▶ [Directions for this task]:
Everything from the line that contains "Select the Pub/Sub + DLQ chip" to the final line of the data, both ends included, must be set down exactly, apart from the pictures.

Records for processing Start Marker

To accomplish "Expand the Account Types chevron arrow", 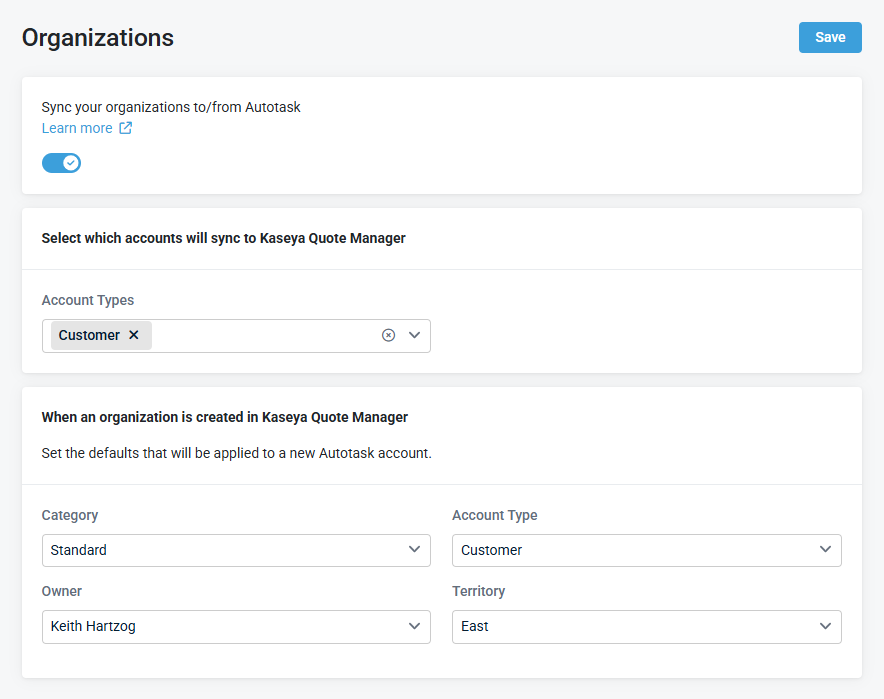I will coord(415,335).
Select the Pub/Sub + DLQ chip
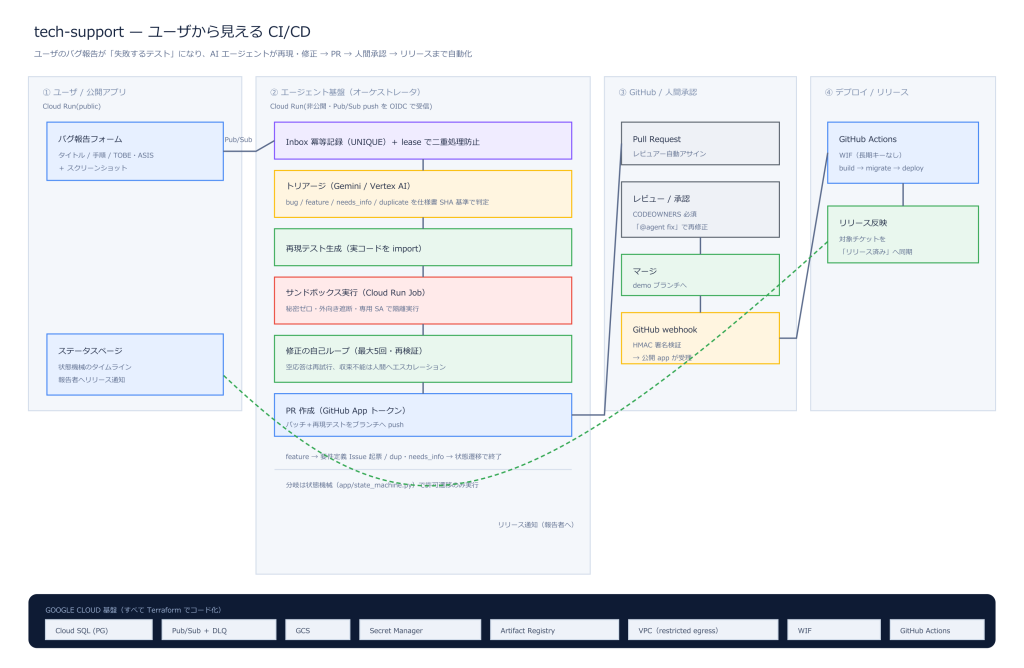This screenshot has height=668, width=1024. 219,630
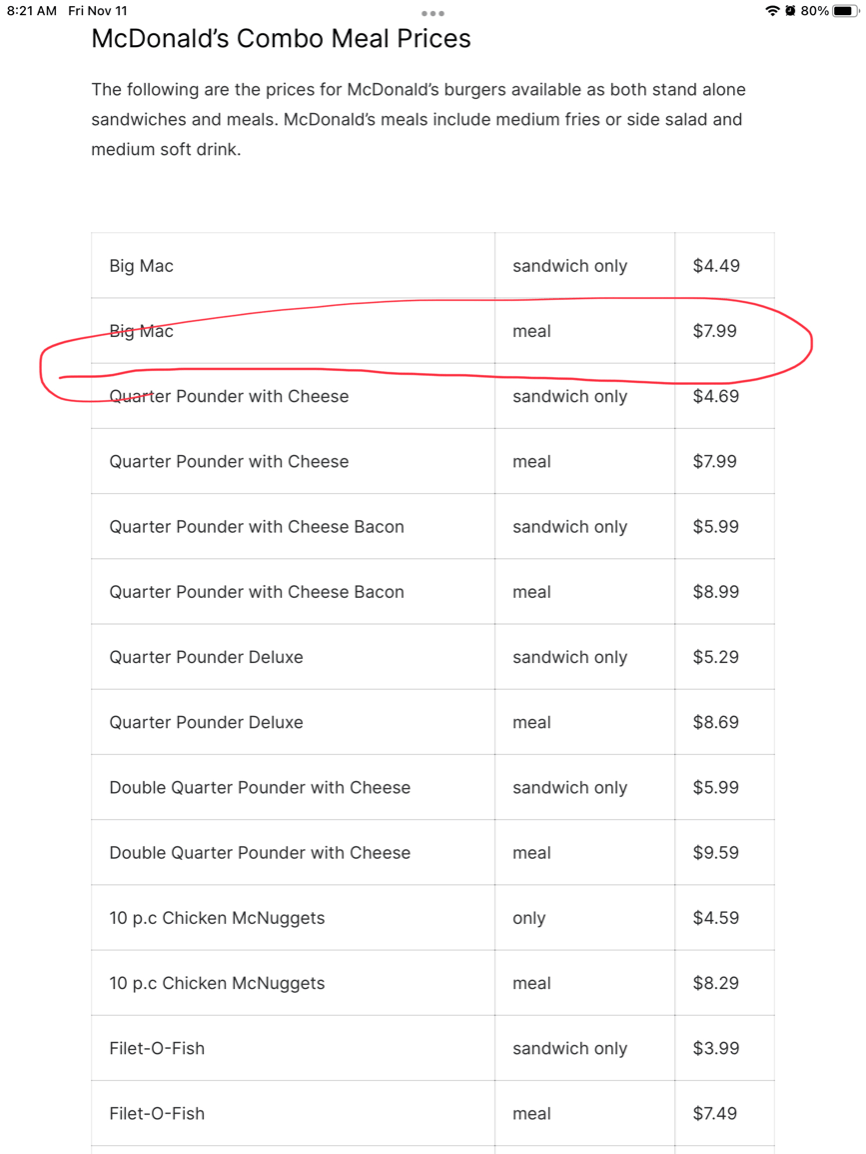Click Double Quarter Pounder with Cheese meal name

click(x=260, y=852)
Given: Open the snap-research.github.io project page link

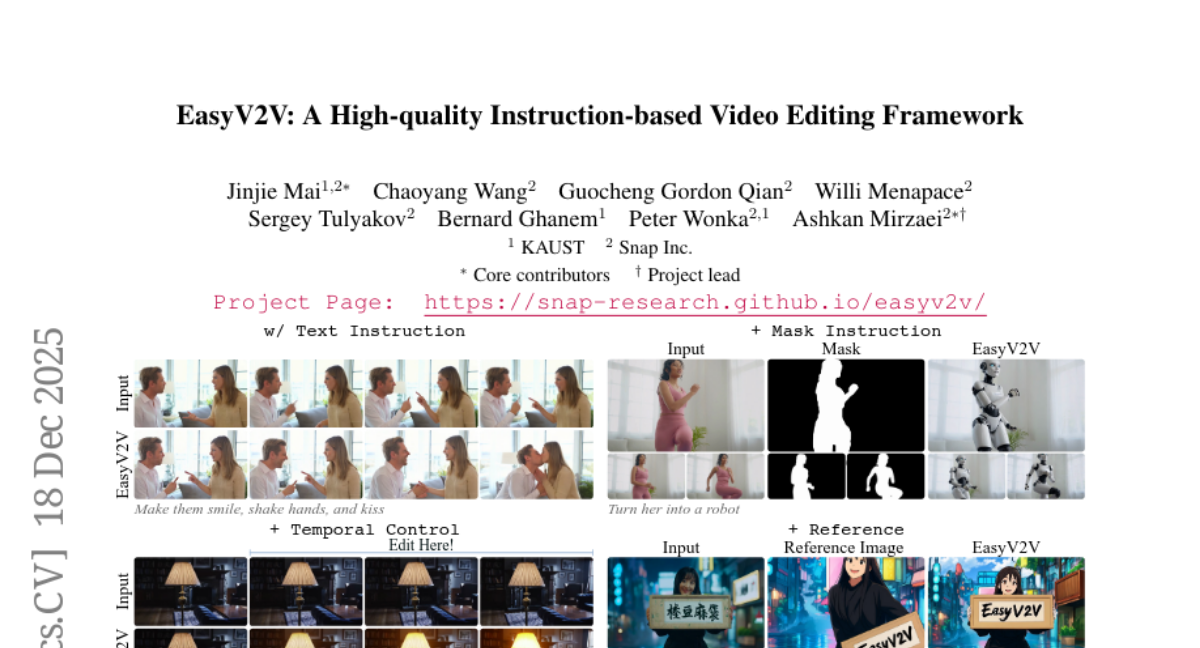Looking at the screenshot, I should click(705, 303).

Records for processing End Marker

▶ [Solution for this problem]:
Select the Pub/Sub + DLQ chip
This screenshot has height=668, width=1024. 219,630
Click Double Quarter Pounder with Cheese meal name

click(x=260, y=852)
Given: Open the snap-research.github.io project page link

Looking at the screenshot, I should click(705, 303).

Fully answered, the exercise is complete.